▶ **EXCERPT**:
Sid Lowe in Madrid 

Xabi Alonso walking thin line at Madrid even with dressing room backing

Despite signs of renewed intensity, Real Madrid fell to their second loss in four days against Manchester City. How long can a positive reaction make up for negative results?
  
  

Rodrygo embraces Xabi Alonso after scoring during the Champions League match between Real Madrid and Manchester City
Rodrygo’s embrace of Xabi Alonso felt like a show of public backing and unity at Real Madrid despite the poor run of form. Photograph: Oscar J Barroso/AFP7/Shutterstock

No attacker in Real Madrid’s history had gone without a goal for as long as Rodrygo but at last he was released and he had a message to deliver, performed for public consumption. The Brazilian, who had not scored in nine months and was starting only his fifth game this season, beat Gianluigi Donnarumma to give them the lead against Manchester City. Then he turned and ran towards the touchline to embrace Xabi Alonso, the manager on the edge for whom this could prove an even greater release.

“It’s a difficult moment for him, like it is for us,” Rodrygo said. “Things aren’t coming off and I wanted to show people that we are together with the coach. People say a lot of things and I just wanted to show that we are united. We need that unity to keep going.” By the time Rodrygo spoke, the lead had been taken from them, another loss taking its place. City had turned it around, going 2-1 ahead with “very little”, Alonso said. That can happen when you’re in a “delicate” state, he added, but at least Madrid had reacted. This time they could not complete a comeback. Endrick, on as a substitute having played 11 minutes all season, hit the bar in the dying moments.

“It wasn’t enough,” Rodrygo said. The question was whether it would be enough for Alonso to keep his job. “We didn’t feel that [this was a trial of the coach],” Thibaut Courtois said, but that was how it had been framed publicly, and how it was felt privately: not an ultimatum as such, but not so far off. “We have shown that we’re with the manager: we have played well, given 100%,” Courtois said. And so judgment was reserved, sentencing suspended, pending Alavés on Sunday and Sevilla six days later.

Madrid had been beaten at home for the second time in four days, taking their recent run to two wins in eight, but this was a little different. This was City, not Celta, for a start. It was not Elche, Girona or Rayo Vallecano either. Stripped down, simplified, they had actually run, the easiest and most damning accusation not levelled at them this time. With eight men out against a team Alonso called “top”, they had lost only to a scrambled finish and a penalty, almost salvaging something at the end. There were “a lot of very good things” about this performance, the head coach said, and there could be “no reproach” of his players this time.

That was not always entirely true. There were periods in the second half, as the frustration grew, when the Santiago Bernabéu had whistled. At full time, some had repeated that, although there was some applause. But mostly, a quiet stream to the exits. “That’s normal, we understand it,” Rodrygo said. “We have been here a long time and we know what happens when we’re not good.” Alonso said: “It’s nothing that hasn’t happened before. And there were moments when they clapped too.” He also insisted sometimes “you lot [the press] paint things a certain way”, although he admitted: “The results are real, an objective fact.”

“I feel the support of the players,” Alonso said. And if he backed them, they backed him too, at least in front of the cameras. There has been a coming together, conversations: the coach had accommodated them, perhaps more than they had accommodated him, meeting somewhere not quite in the middle.

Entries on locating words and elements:
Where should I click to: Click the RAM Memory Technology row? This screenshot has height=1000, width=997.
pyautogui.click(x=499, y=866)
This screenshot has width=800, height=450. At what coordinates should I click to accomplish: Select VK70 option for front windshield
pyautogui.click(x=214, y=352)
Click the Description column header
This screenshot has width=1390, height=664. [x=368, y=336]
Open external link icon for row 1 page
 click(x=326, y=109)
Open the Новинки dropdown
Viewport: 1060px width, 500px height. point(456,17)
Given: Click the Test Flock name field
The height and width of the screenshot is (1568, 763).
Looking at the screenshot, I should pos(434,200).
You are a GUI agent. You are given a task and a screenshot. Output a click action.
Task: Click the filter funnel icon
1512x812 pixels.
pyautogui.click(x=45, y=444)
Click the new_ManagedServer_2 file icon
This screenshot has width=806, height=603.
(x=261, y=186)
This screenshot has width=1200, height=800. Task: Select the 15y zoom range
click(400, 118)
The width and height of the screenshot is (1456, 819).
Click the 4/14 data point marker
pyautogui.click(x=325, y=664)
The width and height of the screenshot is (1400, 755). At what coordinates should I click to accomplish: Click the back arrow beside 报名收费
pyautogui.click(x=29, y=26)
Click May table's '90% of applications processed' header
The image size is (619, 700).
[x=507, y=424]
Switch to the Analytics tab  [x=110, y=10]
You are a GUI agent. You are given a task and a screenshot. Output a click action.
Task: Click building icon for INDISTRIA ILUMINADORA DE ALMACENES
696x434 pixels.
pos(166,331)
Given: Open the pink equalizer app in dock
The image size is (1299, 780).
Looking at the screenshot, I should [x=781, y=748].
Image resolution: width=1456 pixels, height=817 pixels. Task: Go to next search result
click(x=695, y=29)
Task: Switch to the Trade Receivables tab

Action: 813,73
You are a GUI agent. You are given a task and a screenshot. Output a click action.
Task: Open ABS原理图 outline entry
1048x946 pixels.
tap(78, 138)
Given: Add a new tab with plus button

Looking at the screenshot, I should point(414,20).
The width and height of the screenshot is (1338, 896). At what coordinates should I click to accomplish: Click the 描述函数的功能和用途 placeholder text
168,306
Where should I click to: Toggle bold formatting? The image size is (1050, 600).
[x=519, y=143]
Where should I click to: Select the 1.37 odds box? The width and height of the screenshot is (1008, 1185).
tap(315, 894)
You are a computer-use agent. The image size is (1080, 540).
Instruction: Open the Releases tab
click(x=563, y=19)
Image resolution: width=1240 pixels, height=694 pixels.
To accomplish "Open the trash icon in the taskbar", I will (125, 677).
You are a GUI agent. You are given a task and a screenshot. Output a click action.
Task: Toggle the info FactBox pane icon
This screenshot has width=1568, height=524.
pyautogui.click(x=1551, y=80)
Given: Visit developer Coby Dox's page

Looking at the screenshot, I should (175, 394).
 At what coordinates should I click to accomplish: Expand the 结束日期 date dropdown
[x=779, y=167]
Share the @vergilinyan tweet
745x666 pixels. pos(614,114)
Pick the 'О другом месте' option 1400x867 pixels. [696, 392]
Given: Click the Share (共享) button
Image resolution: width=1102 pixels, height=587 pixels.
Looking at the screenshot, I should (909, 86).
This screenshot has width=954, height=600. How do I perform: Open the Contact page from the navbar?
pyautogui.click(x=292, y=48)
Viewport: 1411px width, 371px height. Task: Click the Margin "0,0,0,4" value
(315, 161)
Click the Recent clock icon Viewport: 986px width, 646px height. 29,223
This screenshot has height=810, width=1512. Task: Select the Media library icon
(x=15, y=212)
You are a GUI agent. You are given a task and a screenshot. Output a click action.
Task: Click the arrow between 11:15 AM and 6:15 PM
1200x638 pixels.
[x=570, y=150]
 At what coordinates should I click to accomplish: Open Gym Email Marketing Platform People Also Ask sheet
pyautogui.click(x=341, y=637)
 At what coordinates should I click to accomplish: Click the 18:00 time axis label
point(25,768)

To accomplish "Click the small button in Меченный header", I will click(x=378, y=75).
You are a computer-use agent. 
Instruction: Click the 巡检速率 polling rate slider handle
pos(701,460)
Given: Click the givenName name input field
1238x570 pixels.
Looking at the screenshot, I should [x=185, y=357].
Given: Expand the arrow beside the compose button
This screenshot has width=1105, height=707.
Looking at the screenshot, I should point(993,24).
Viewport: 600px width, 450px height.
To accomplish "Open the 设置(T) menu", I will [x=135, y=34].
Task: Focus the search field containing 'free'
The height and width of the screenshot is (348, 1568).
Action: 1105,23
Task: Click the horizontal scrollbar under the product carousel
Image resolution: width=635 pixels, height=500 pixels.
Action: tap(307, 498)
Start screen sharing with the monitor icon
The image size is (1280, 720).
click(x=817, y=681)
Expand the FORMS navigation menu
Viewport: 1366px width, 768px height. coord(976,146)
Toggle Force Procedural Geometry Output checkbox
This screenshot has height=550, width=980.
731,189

▶ **GOAL 1**:
Repeat the Xabi Alonso article word for word, starting with "Madrid had been" and going on through "players this time.".
▶ **GOAL 2**:
Carry on the Xabi Alonso article from the point where it stops.
None of the material is needed here.

▶ **RESULT 1**:
Madrid had been beaten at home for the second time in four days, taking their recent run to two wins in eight, but this was a little different. This was City, not Celta, for a start. It was not Elche, Girona or Rayo Vallecano either. Stripped down, simplified, they had actually run, the easiest and most damning accusation not levelled at them this time. With eight men out against a team Alonso called “top”, they had lost only to a scrambled finish and a penalty, almost salvaging something at the end. There were “a lot of very good things” about this performance, the head coach said, and there could be “no reproach” of his players this time.

▶ **RESULT 2**:
How lasting a solution that is remains an open question. One little moment in the post-match press conference felt significant, even if it slipped by almost unnoticed. Asked about Pep Guardiola’s advice to do things his way, Alonso had allowed that idea to hang there, for those listening to conclude that Guardiola’s implicit criticism of Madrid was not entirely misplaced, when he replied: “I have a good relationship with Pep, we know each other well and he knows what he is saying. I don’t have to evaluate what he said.”

Above all though, he could be satisfied that there was a resistance, a reaction. Madrid’s players had not let Alonso fall during the game and after it they defended him. Part of it may have been for show, done out of duty or self-preservation for players under scrutiny too, but in this context it was significant. So was the intensity with which they played – even if there is a risk of the most basic of standards somehow being elevated to a kind of success; even if the temptation might have been to ask: why isn’t it always like this?

The previous day, Aurélien Tchouaméni insisted the coach had a plan, that their failings were not his fault. It was down to the players to have the intensity. “I think my teammate Aurélien said it in the press conference,” Raúl Asencio said after full time. “The only way is [for] the players to change the attitude. The attitude is the key thing and today we have seen a change. The dressing room is with Xabi Alonso 100%. The day-to-day at Valdebebas [the training ground] is very, very good.”

Jude Bellingham, asked if they were behind the coach, also replied in numbers: “100%.”

“We’re still trying to work it out in the changing room,” he said. “We know that the [outside] noise will not be helpful so it is about trying to sort it out in there. As a player, seeing what we have in there, working with the coach, we have everything we need to turn this around. Maybe we just need a bit of luck. We have to talk about it. But I have faith that this season is not over just because we have been on a bad run of form. As players that kills us and we are trying to turn it around.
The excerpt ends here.